In the records that come next, find every line with "button". Return those lines.

(Stored items)
•••••

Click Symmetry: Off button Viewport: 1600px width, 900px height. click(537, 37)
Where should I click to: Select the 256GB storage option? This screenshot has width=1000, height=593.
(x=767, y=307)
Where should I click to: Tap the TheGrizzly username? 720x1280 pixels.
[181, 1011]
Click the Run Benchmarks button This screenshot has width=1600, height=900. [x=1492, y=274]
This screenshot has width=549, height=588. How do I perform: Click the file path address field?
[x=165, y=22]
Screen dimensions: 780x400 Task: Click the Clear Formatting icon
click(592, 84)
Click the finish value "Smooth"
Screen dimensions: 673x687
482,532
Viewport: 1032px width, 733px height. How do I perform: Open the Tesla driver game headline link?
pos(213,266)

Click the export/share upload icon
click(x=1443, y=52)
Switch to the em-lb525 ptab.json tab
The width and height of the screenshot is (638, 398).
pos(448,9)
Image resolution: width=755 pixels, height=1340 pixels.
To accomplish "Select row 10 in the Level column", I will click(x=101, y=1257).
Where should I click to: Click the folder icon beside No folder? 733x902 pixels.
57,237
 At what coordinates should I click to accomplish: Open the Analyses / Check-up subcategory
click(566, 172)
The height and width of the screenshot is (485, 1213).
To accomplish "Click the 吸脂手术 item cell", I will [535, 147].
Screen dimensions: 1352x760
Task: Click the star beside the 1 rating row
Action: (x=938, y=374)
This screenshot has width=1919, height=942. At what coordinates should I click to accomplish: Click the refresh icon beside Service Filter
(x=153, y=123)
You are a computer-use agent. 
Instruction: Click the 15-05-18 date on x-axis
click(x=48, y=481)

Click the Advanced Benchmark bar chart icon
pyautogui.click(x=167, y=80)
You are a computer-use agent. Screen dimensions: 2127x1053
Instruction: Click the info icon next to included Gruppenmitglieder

•••••

■ Written response:
Click Symmetry: Off button Viewport: 1600px width, 900px height. click(537, 37)
Click the Run Benchmarks button This screenshot has width=1600, height=900. [x=1492, y=274]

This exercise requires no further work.